= DATASET RECORDS =
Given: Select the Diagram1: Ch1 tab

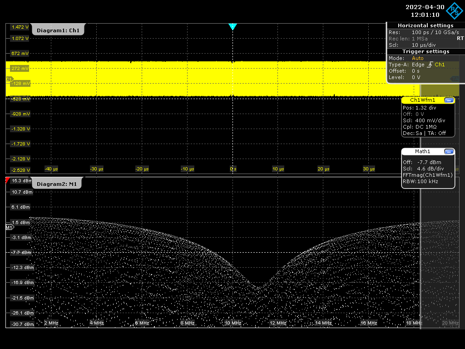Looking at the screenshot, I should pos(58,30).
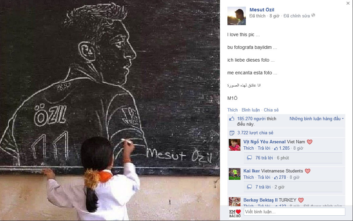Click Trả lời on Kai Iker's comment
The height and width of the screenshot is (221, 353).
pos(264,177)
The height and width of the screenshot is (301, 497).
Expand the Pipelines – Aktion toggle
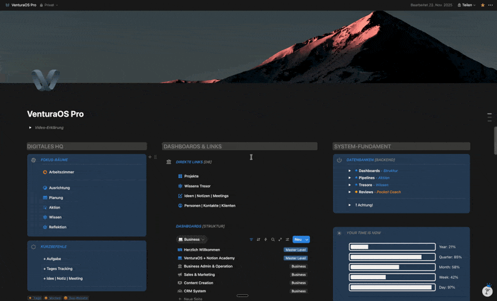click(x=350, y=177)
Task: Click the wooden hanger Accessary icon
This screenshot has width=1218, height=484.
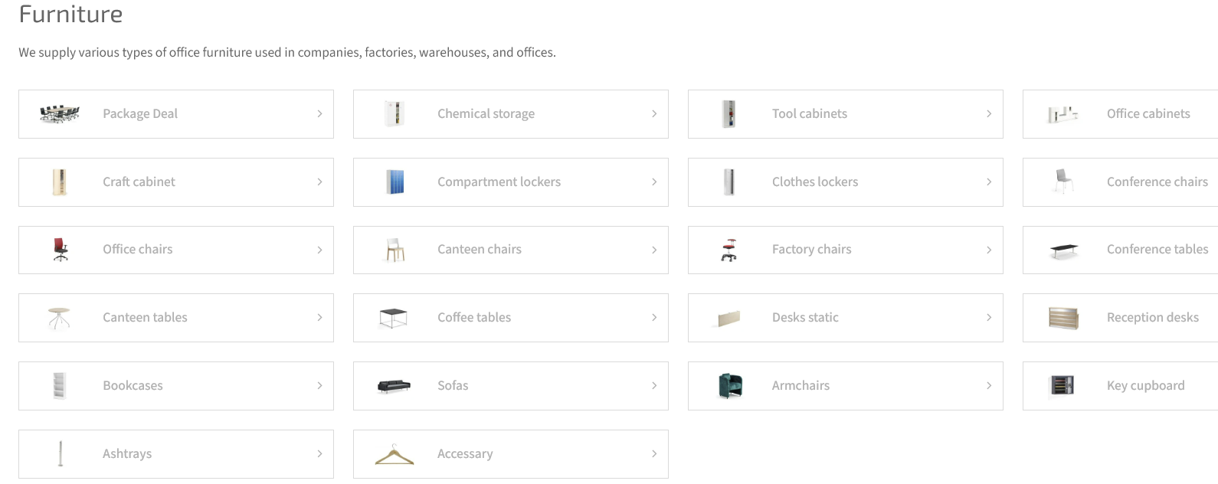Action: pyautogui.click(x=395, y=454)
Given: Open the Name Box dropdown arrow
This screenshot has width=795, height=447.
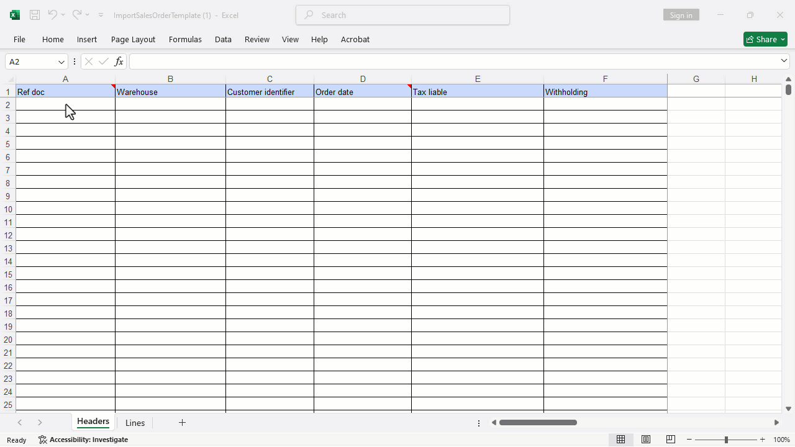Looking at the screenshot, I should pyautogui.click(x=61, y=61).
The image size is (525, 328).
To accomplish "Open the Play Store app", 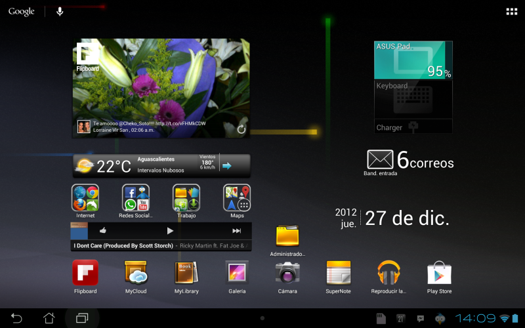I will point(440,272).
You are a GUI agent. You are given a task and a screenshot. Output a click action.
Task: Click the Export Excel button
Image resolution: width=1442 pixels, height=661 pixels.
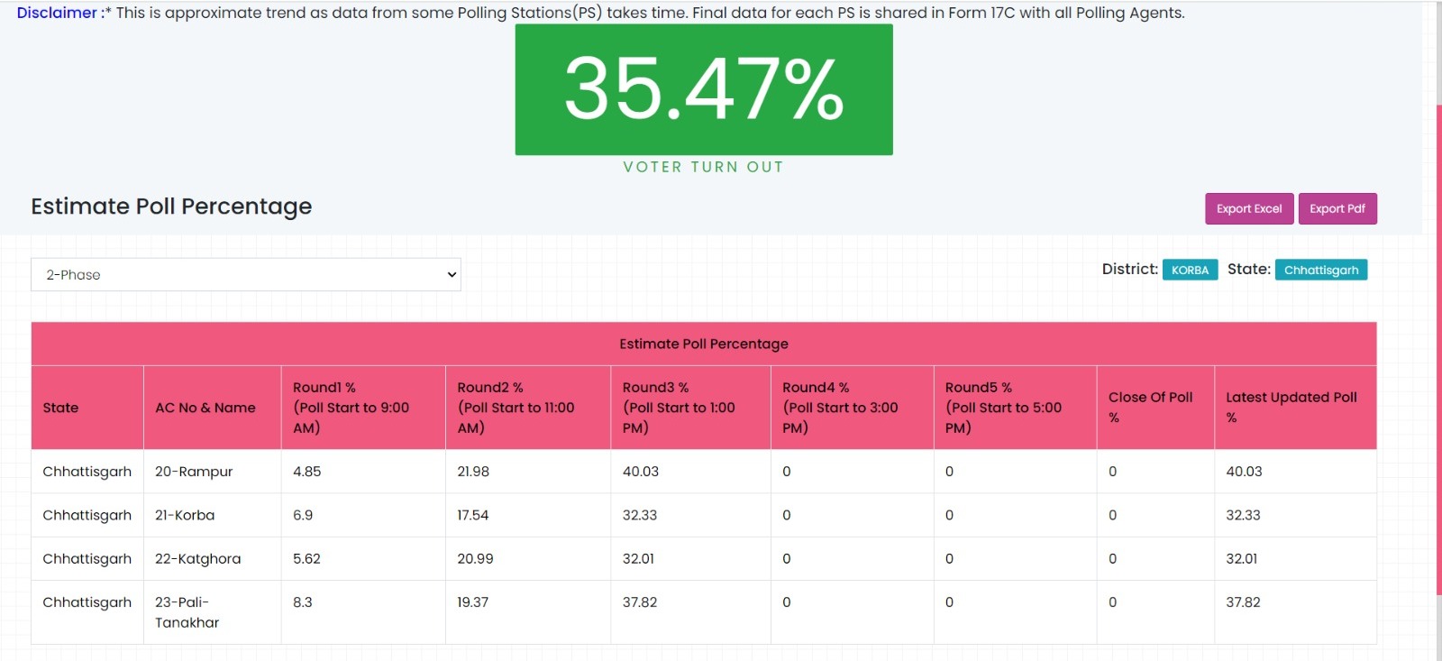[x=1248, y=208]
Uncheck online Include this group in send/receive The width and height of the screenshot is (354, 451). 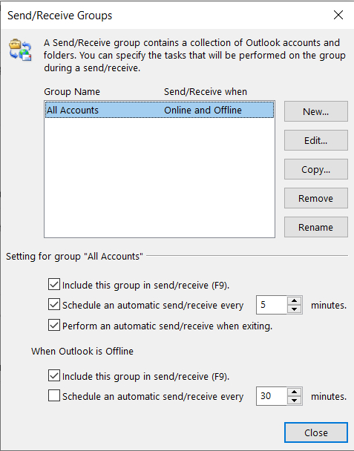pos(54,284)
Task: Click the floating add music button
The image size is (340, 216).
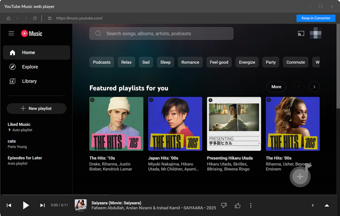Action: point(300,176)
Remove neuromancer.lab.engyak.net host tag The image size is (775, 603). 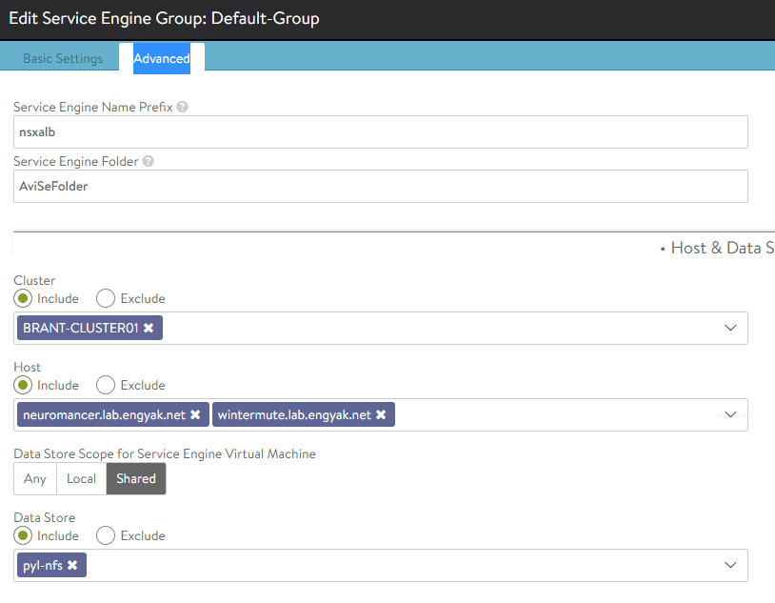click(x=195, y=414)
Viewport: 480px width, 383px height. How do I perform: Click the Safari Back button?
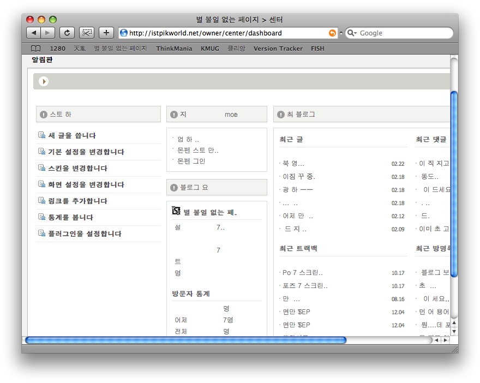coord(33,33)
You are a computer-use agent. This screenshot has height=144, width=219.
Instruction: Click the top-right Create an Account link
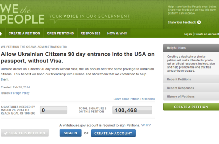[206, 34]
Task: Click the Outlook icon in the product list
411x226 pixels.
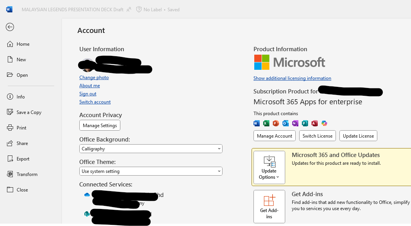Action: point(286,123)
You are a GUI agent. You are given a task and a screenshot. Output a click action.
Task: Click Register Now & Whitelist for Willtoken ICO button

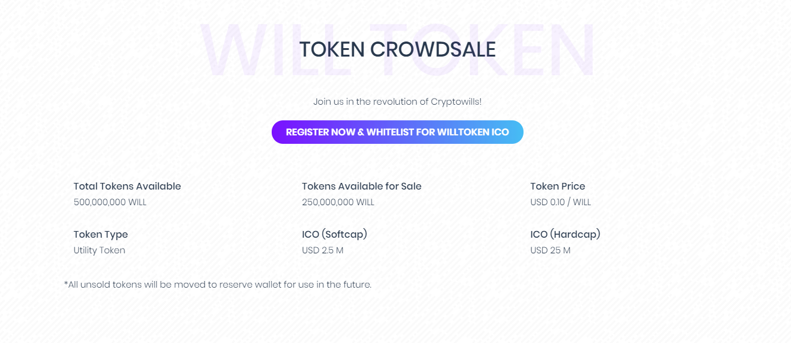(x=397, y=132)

* * *

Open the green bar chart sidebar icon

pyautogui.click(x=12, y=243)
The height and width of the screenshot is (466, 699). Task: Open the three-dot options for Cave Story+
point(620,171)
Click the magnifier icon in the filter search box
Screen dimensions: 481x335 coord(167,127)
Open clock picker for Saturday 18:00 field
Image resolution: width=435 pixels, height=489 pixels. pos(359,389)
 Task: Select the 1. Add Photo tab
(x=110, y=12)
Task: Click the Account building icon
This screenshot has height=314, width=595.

= TRY IT =
Output exactly the lines of the listing above that start with the one holding "Given: Select the Diagram1: Ch1 tab" and go on through the one holding "Given: Open the Name Box dropdown arrow"; leave the pictures out.

= YOUR RESPONSE =
Given: Select the Diagram1: Ch1 tab

Looking at the screenshot, I should pos(58,30).
Click Trả lời on Kai Iker's comment
The height and width of the screenshot is (221, 353).
pos(264,177)
The height and width of the screenshot is (301, 497).
Expand the Pipelines – Aktion toggle
click(x=350, y=177)
Task: Click the wooden hanger Accessary icon
This screenshot has width=1218, height=484.
Action: pyautogui.click(x=395, y=454)
Given: Open the Name Box dropdown arrow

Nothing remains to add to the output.